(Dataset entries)
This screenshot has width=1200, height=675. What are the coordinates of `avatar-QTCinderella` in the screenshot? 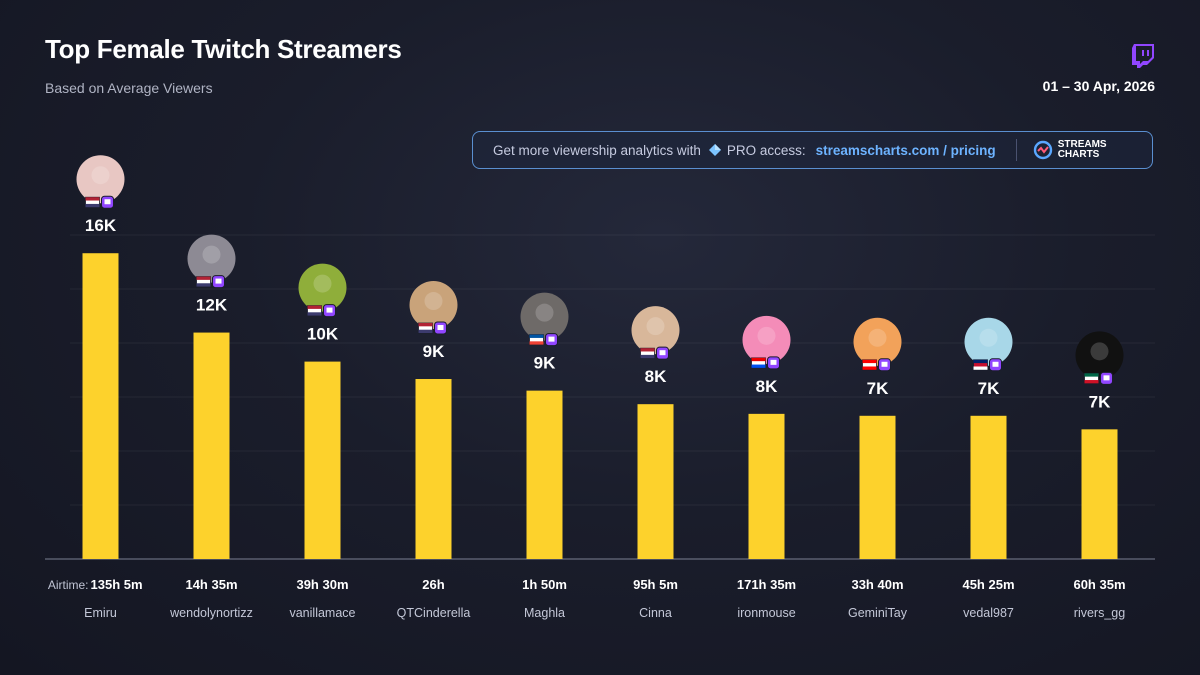 It's located at (434, 306).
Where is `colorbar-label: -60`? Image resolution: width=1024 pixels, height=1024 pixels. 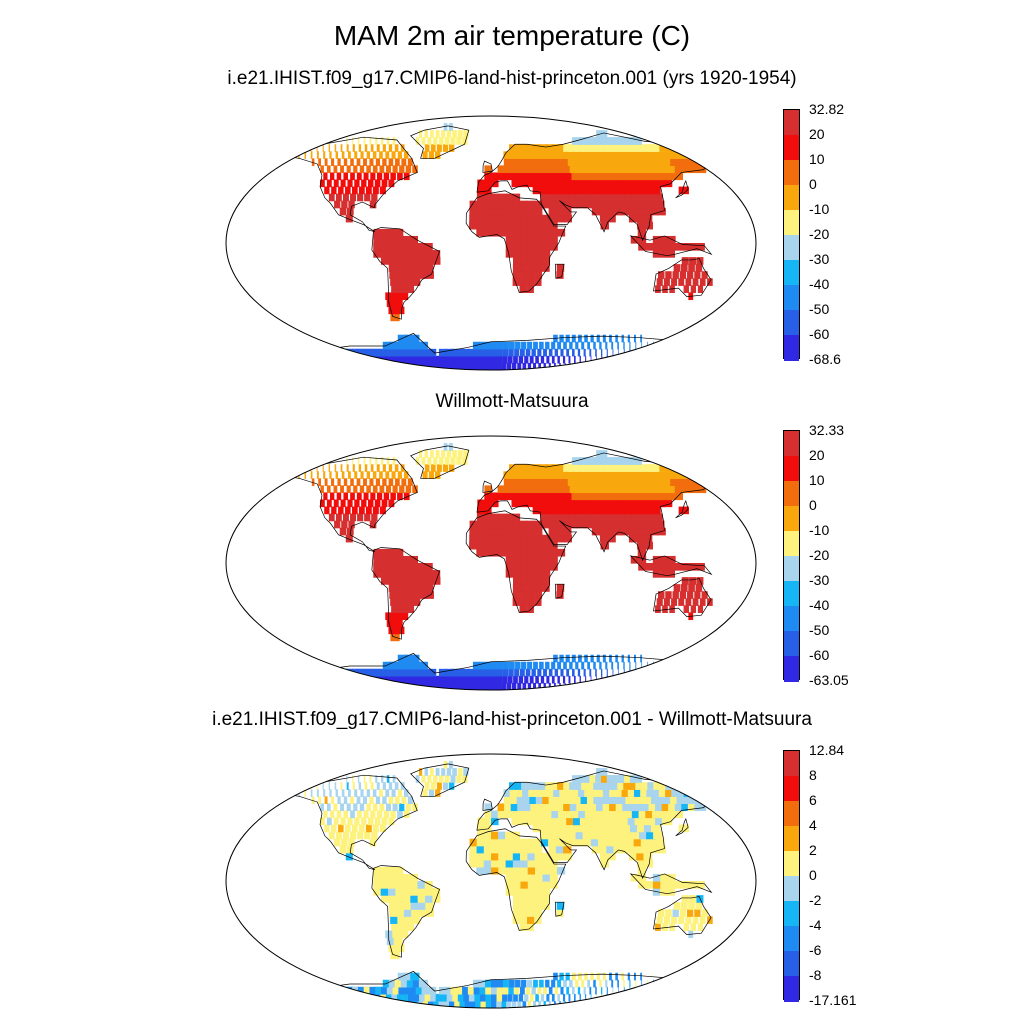
colorbar-label: -60 is located at coordinates (820, 334).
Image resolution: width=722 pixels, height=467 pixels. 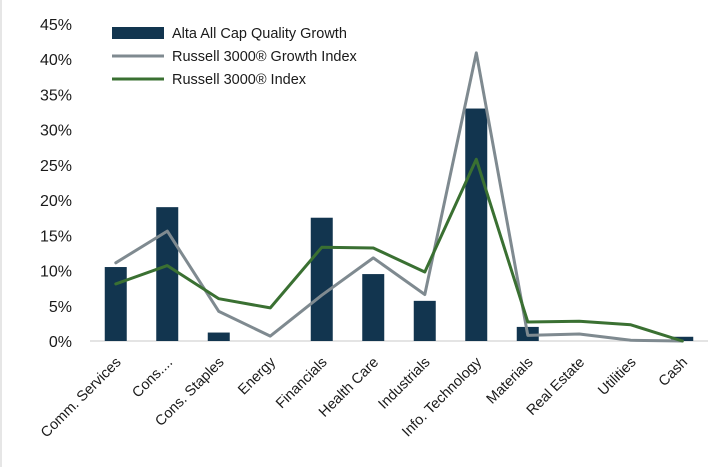 What do you see at coordinates (56, 184) in the screenshot?
I see `y-axis: 0% 5% 10% 15% 20% 25% 30% 35% 40% 45%` at bounding box center [56, 184].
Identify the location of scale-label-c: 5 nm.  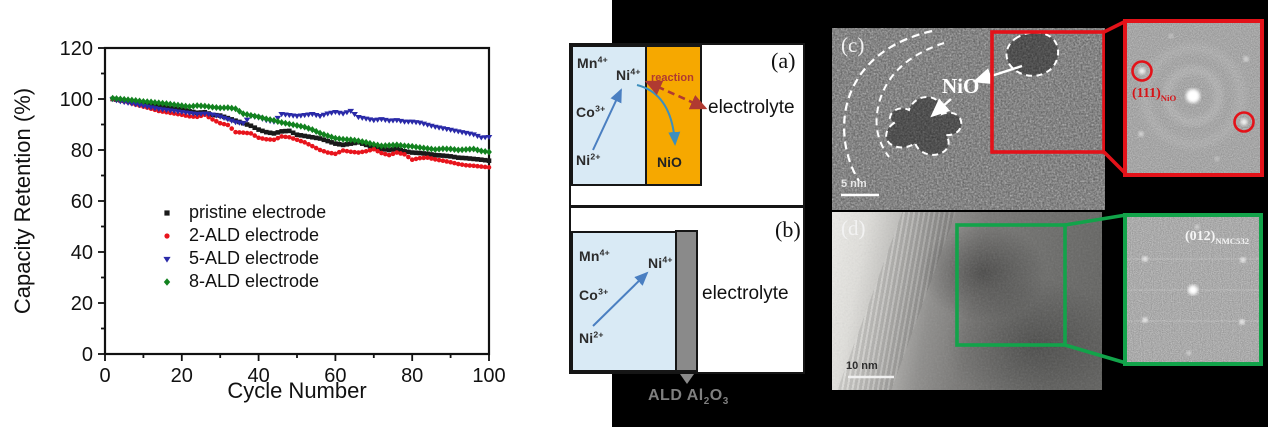
(854, 184).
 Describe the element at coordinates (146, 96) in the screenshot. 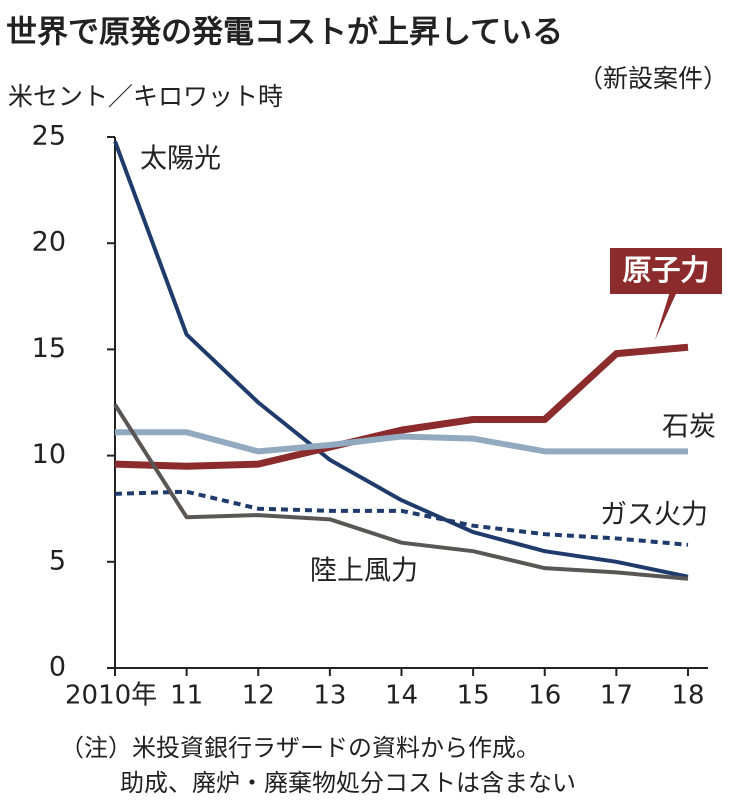

I see `y-axis-label: 米セント／キロワット時` at that location.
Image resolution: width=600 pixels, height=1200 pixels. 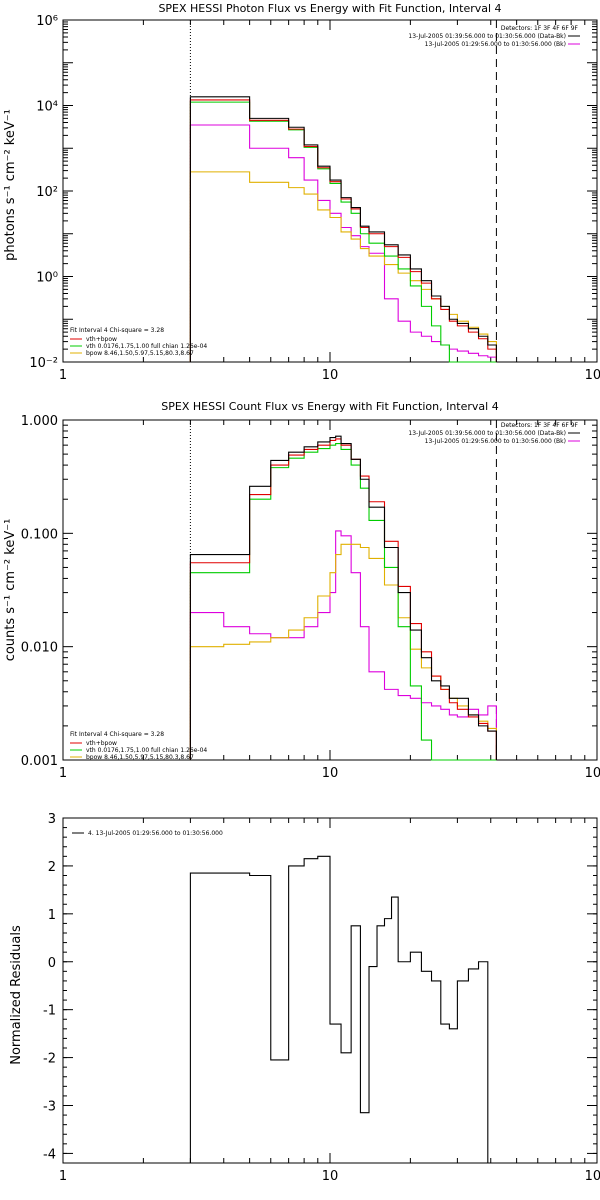 What do you see at coordinates (540, 426) in the screenshot?
I see `legend-detectors-2: Detectors: 1F 3F 4F 6F 9F` at bounding box center [540, 426].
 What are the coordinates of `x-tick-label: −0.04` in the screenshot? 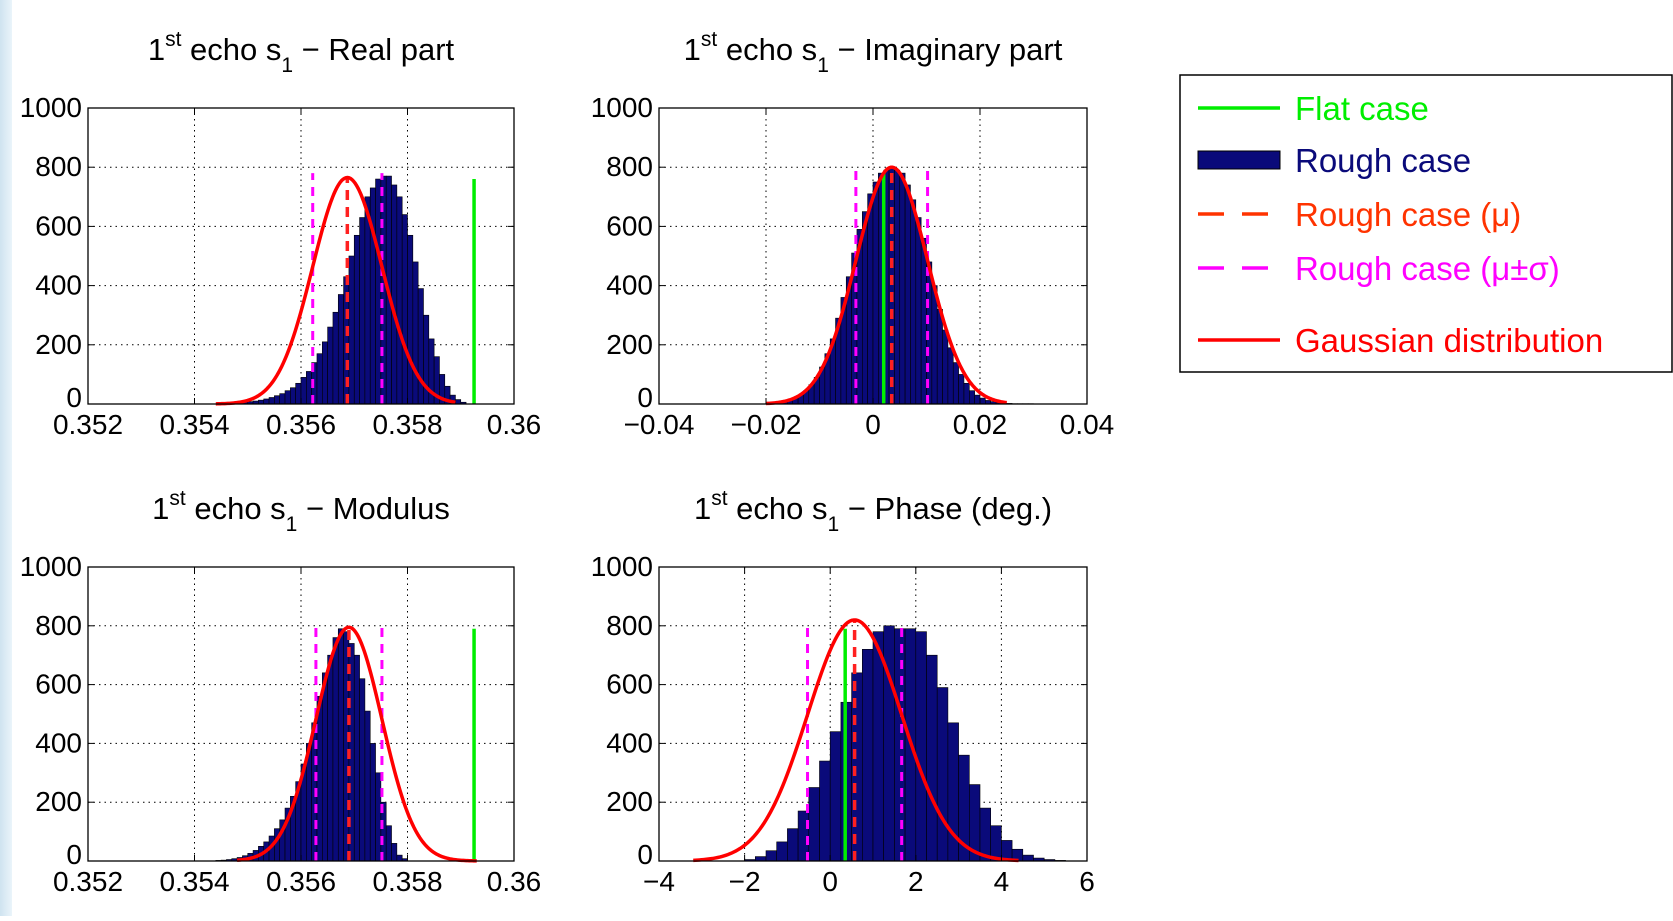 It's located at (660, 424).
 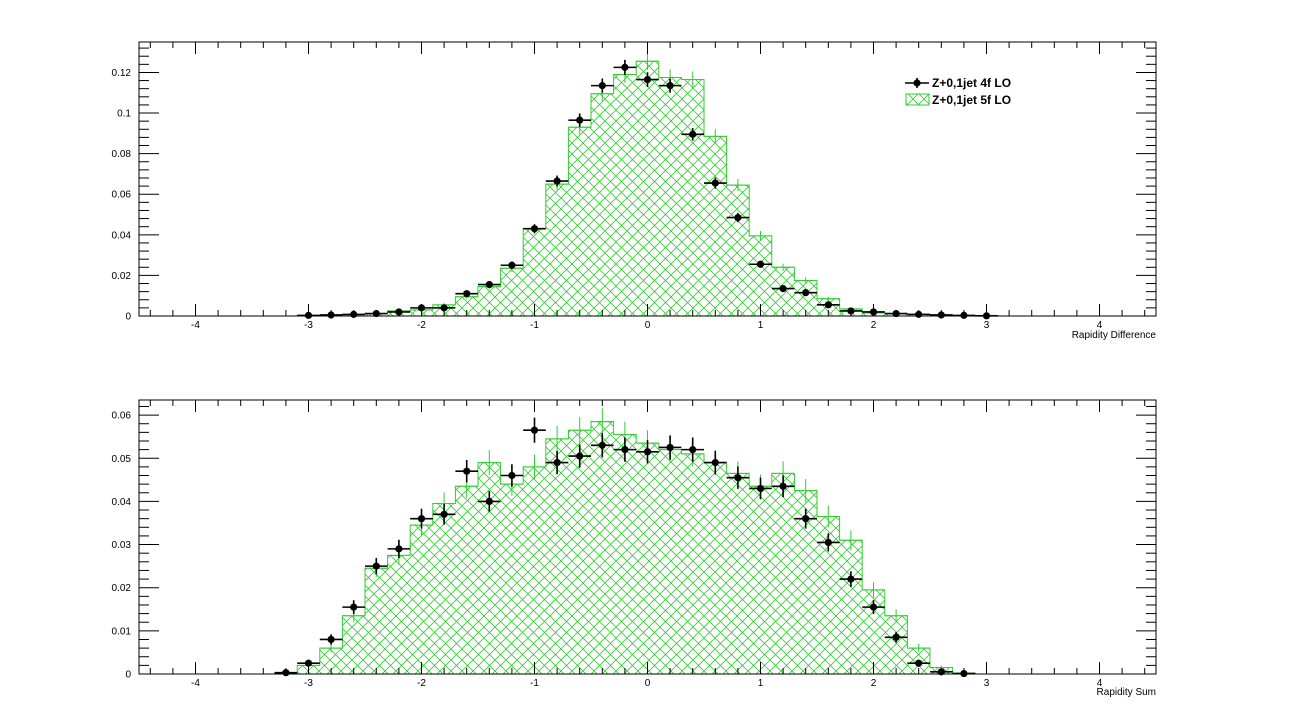 I want to click on legend-entry-5f: Z+0,1jet 5f LO, so click(x=972, y=100).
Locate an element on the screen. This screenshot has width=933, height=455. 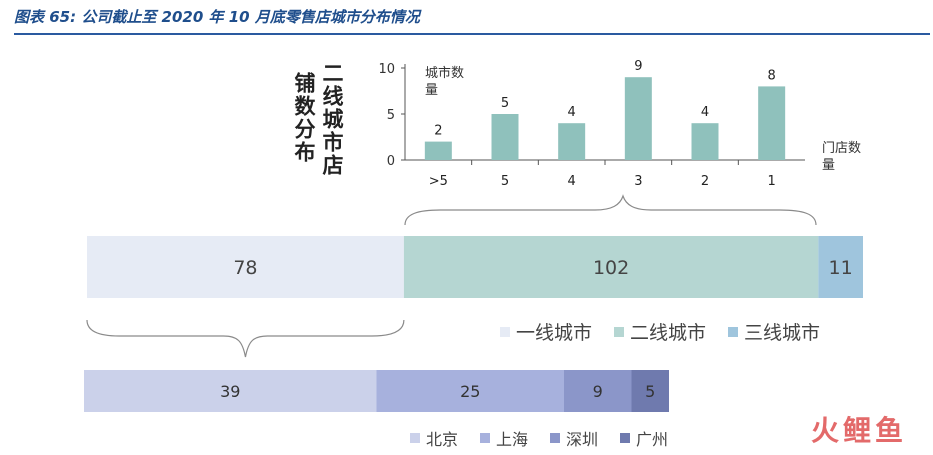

WORK TO BE COMPLETED: Can you copy out the entries word for word, from the line containing "pixels, height=1024 pixels." through the line containing "colorbar-label: -60 is", including both of those lines and leaving out the pictures?

YOUR SOLUTION:
Where is `colorbar-label: -60`? Image resolution: width=1024 pixels, height=1024 pixels. 
colorbar-label: -60 is located at coordinates (820, 334).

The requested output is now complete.